Conte, due giornate di squalifica dopo l’espulsione in Inter-Napoli

Antonio Conte al momento dell’espulsione
Due giornate di squalifica e una multa di 15 mila euro per Antonio Conte. Questa è la punizione inflitta dal giudice sportivo al tecnico del Napoli, espulso domenica scorsa durante la partita al Meazza contro l’Inter.
La furia di Conte
La furia di Conte si è manifestata in occasione del rigore concesso ai nerazzurri dall’arbitro Doveri dopo la revisione al Var, trasformato successivamente da Calhanoglu. L’allenatore del Napoli ha calciato un pallone lontano e ha urlato “Vergogna, vergognatevi!” di fronte al quarto uomo Colombo, mandando più volte a quel paese l’arbitro, che alla fine lo ha espulso dal campo.
Le motivazioni della squalifica
Nel dispositivo della sentenza del giudice sportivo, si evidenzia che Conte è stato punito “per aver, al 26° del secondo tempo, rivolto un’espressione ingiuriosa agli ufficiali di gara; successivamente, dopo la notifica del provvedimento di espulsione, ha calciato in modo plateale un pallone, si è avvicinato in modo intimidatorio al Quarto Ufficiale protestando in modo evidente e ripetendo nuovamente frasi ingiuriose e offensive; solo grazie all’intervento dei propri dirigenti ha abbandonato il recinto di gioco; infrazione segnalata dal Quarto Ufficiale; per aver, inoltre, nel tunnel che conduce agli spogliatoi, ripetuto tale comportamento pronunciando frasi insultanti riguardanti gli ufficiali di gara; infrazione riscontrata dai collaboratori della Procura federale.”

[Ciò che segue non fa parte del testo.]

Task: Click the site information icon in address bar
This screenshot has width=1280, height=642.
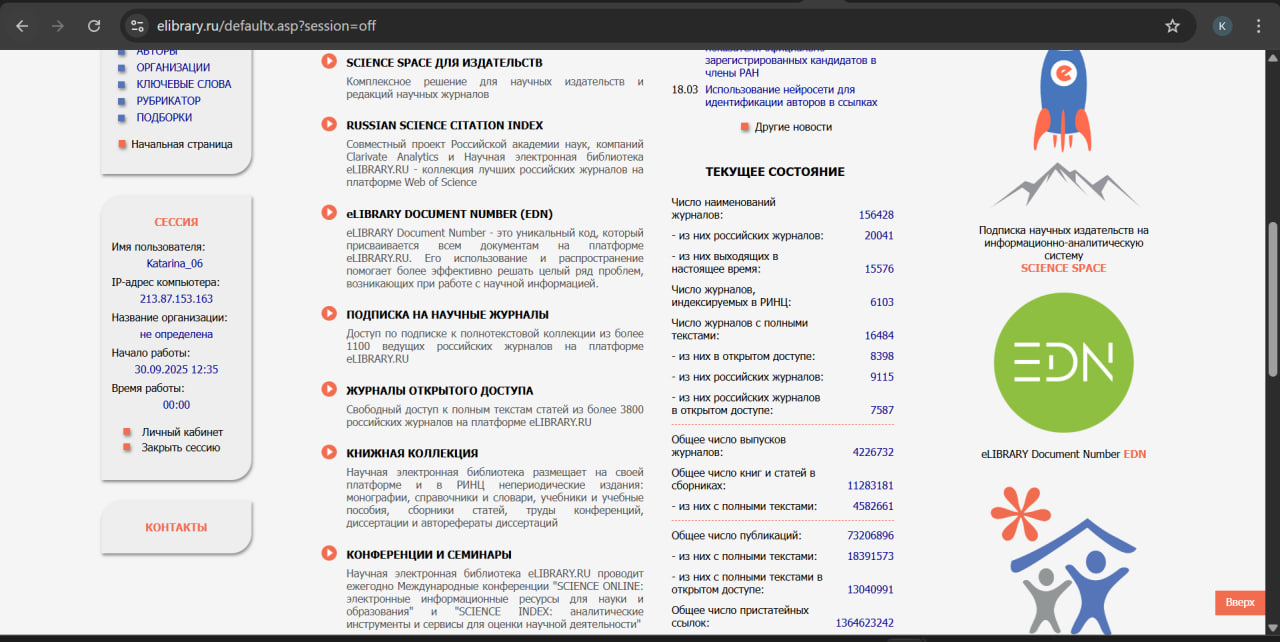Action: click(x=138, y=26)
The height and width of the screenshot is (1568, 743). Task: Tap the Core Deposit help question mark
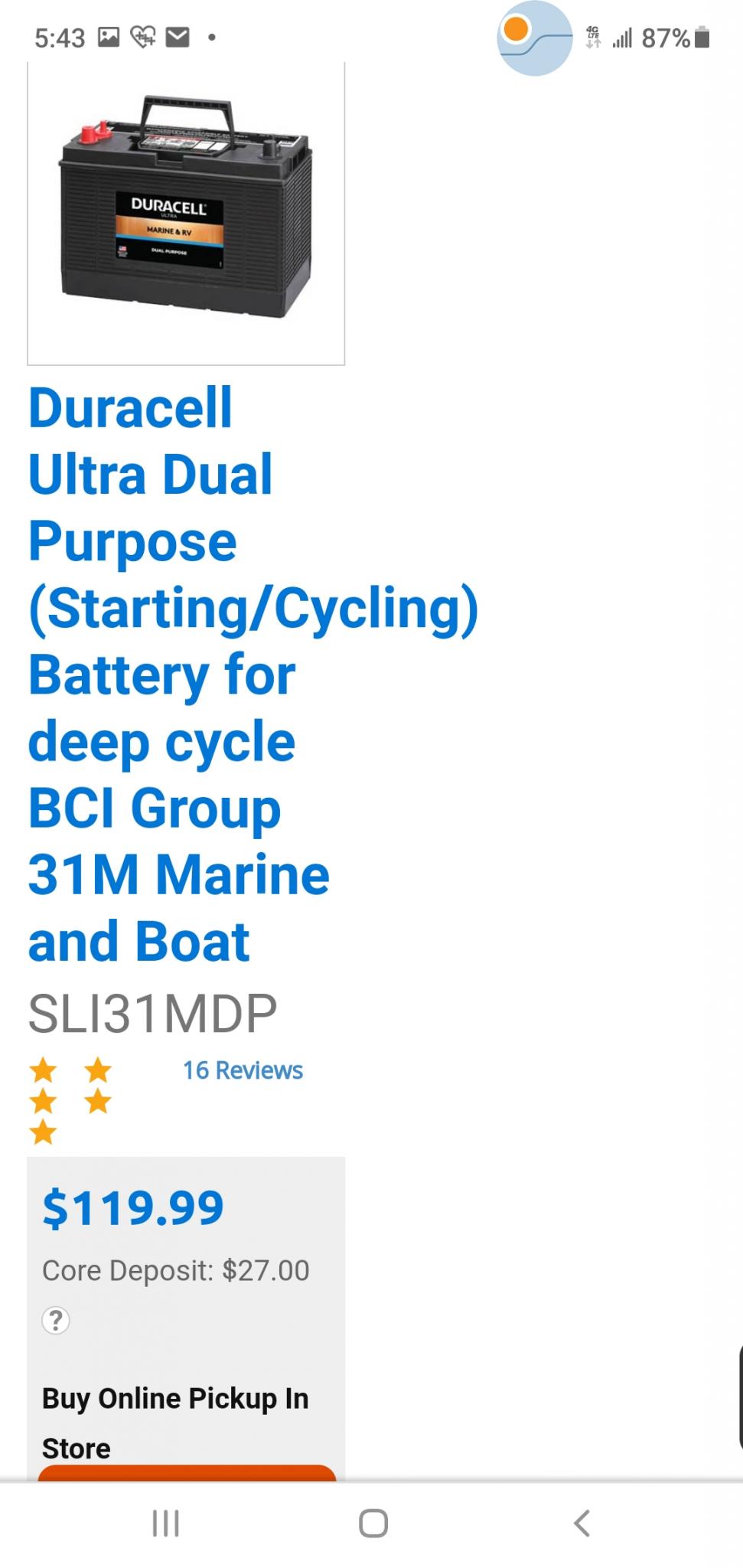pos(56,1320)
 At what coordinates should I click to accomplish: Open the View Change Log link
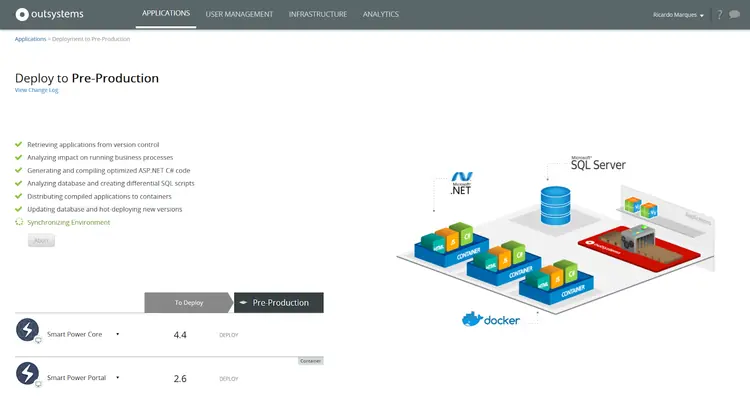click(x=36, y=90)
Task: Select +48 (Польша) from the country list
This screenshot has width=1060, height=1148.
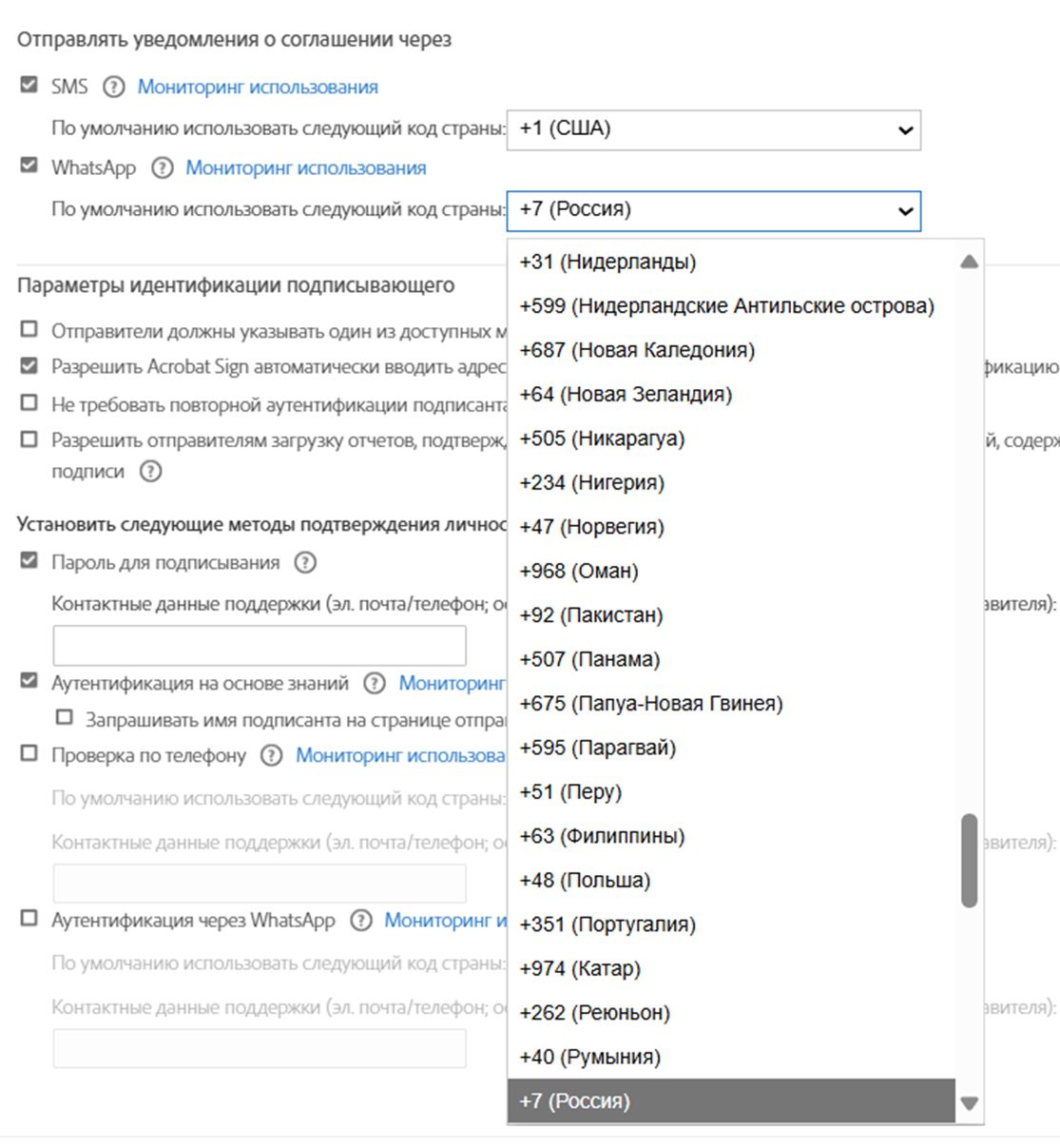Action: pos(585,881)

Le partite che Conte salterà
Conte non sarà presente in panchina per Napoli-Parma di domani e per Napoli-Sassuolo di sabato.
Altri squalificati, tre turni a Gaspar
Tre turni di squalifica per il difensore del Lecce Kialonda Gaspar, espulso durante la gara casalinga contro il Parma. Due turni per Cambiaghi (Bologna), uno per Pezzella (Cremonese), Banda e Ramadani (Lecce), Caracciolo (Pisa), Juan Jesus (Napoli), Zaniolo (Udinese). Tra gli allenatori, oltre a Conte, sono stati fermati per un turno Nicola (Cremonese) e Vanoli (Fiorentina).